- [Action item]: Single out the lines of the material that contain "word" and copy them.
START Records supplied
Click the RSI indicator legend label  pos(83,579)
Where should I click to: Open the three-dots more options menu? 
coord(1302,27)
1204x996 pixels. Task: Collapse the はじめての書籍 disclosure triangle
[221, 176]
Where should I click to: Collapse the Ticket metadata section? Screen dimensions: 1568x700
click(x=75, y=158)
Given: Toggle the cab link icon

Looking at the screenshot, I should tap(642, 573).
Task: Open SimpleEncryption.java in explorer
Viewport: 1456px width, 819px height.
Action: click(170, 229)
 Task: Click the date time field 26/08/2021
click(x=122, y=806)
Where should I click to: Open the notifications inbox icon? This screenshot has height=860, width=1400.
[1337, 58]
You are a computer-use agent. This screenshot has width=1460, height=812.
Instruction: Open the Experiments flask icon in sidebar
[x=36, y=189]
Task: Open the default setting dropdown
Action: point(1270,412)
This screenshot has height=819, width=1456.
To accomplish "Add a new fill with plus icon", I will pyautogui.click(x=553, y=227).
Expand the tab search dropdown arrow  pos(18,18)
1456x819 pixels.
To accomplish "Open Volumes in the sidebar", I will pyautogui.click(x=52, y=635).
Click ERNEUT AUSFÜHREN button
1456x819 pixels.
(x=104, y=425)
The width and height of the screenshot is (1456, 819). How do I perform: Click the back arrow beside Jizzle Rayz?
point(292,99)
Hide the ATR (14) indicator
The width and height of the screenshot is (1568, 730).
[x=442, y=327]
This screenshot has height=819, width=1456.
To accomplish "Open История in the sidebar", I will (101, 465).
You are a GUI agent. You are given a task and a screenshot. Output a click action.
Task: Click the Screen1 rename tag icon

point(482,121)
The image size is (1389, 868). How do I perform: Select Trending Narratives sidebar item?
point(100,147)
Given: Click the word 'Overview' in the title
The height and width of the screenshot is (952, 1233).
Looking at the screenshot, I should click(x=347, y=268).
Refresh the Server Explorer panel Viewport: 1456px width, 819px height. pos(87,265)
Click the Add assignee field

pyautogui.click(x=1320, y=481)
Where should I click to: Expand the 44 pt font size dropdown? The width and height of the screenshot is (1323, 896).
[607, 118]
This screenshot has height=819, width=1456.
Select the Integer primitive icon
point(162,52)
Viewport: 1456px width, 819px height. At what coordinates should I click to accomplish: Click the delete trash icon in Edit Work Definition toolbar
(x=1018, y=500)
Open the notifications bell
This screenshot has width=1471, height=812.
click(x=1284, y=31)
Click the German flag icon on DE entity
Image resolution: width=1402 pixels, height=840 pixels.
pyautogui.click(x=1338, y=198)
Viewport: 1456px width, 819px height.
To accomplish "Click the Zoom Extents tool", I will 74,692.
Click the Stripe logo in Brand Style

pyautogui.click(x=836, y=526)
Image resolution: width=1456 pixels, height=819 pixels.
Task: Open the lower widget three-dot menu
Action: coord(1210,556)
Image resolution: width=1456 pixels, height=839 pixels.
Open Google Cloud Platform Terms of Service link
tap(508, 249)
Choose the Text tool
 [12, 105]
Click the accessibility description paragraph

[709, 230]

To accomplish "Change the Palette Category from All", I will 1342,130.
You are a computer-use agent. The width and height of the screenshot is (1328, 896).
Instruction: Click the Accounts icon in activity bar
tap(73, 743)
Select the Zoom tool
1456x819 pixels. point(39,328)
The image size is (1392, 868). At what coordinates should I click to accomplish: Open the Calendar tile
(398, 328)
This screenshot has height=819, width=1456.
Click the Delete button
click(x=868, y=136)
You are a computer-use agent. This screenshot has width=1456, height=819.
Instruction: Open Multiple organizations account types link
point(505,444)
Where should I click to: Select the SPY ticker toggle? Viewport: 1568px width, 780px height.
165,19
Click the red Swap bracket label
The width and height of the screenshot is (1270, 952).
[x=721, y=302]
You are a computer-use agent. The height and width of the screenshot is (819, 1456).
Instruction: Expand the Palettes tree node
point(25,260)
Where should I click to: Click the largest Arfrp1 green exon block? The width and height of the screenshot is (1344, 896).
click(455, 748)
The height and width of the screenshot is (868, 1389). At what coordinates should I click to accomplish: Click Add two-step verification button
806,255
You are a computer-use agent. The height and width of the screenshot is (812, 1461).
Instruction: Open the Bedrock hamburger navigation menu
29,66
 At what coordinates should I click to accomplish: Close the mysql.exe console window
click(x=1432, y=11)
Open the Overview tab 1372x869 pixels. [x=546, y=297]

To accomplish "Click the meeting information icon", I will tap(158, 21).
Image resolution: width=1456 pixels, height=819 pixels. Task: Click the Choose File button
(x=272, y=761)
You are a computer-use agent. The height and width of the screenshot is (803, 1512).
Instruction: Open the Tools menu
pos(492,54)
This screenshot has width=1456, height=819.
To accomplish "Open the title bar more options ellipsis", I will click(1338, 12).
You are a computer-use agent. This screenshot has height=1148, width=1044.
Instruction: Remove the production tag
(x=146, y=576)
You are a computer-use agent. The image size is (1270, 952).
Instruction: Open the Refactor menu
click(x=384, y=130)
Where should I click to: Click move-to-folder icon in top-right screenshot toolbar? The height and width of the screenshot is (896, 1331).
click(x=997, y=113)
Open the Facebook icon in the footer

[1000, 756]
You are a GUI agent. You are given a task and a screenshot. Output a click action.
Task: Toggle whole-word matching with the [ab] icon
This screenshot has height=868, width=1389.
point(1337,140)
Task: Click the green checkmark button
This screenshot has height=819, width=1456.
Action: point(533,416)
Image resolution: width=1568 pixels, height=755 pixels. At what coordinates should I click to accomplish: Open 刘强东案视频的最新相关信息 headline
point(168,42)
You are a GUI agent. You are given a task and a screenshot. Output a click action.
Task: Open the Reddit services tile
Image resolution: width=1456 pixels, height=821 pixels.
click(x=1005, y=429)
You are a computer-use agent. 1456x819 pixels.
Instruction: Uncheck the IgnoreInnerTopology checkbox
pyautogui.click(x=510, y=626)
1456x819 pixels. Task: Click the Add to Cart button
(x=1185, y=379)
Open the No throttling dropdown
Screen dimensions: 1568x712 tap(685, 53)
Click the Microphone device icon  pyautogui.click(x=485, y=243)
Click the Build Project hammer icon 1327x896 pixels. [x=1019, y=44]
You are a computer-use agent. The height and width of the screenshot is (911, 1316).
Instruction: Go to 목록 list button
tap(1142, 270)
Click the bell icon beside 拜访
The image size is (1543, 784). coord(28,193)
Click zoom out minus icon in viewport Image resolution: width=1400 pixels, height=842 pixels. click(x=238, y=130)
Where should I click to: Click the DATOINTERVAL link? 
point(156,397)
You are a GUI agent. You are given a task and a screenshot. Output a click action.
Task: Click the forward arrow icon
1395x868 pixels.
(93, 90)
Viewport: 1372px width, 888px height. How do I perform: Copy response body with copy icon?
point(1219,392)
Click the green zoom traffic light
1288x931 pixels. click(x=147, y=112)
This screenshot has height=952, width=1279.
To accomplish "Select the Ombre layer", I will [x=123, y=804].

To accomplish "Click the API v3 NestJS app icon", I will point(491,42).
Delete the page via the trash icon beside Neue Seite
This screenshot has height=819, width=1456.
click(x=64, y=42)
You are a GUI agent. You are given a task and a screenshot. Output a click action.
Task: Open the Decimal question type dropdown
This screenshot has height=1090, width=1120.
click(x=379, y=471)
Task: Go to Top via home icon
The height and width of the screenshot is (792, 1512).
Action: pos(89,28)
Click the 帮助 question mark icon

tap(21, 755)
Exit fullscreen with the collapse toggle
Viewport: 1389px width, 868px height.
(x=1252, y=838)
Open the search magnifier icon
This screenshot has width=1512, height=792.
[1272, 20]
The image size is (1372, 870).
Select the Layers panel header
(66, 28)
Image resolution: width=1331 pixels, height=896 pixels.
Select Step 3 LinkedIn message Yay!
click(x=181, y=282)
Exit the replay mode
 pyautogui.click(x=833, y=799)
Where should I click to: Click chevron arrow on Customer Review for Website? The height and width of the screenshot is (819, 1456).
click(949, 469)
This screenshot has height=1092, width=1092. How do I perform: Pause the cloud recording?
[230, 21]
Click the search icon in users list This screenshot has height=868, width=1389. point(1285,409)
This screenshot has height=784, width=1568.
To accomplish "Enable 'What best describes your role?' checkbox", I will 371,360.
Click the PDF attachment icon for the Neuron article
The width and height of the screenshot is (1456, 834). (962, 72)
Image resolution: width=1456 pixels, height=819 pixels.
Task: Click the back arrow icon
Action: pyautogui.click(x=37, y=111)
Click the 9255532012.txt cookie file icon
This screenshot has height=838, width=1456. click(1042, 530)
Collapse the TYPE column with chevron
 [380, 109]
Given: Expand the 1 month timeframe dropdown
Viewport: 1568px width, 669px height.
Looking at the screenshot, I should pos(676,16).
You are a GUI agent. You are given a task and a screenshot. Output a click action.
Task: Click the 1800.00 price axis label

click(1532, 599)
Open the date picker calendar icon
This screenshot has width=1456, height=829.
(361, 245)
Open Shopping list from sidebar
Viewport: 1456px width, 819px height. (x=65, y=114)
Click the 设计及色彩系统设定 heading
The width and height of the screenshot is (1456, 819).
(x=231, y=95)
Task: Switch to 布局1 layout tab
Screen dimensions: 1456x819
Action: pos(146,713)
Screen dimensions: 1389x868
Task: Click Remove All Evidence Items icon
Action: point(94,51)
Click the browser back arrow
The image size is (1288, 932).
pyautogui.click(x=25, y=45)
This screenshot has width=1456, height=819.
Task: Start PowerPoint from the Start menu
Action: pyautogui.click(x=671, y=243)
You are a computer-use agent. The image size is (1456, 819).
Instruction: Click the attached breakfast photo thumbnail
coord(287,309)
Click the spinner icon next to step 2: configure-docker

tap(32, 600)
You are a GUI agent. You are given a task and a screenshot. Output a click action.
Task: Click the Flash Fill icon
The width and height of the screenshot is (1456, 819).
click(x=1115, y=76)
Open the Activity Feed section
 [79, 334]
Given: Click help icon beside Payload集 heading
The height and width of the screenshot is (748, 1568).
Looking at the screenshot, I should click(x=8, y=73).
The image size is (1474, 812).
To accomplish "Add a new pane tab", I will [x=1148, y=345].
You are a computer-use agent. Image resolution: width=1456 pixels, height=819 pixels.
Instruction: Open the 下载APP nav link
END Records supplied
- [Completed task]:
Given: Click the word 'Overview' in the title
Task: Toggle whole-word matching with the [ab] icon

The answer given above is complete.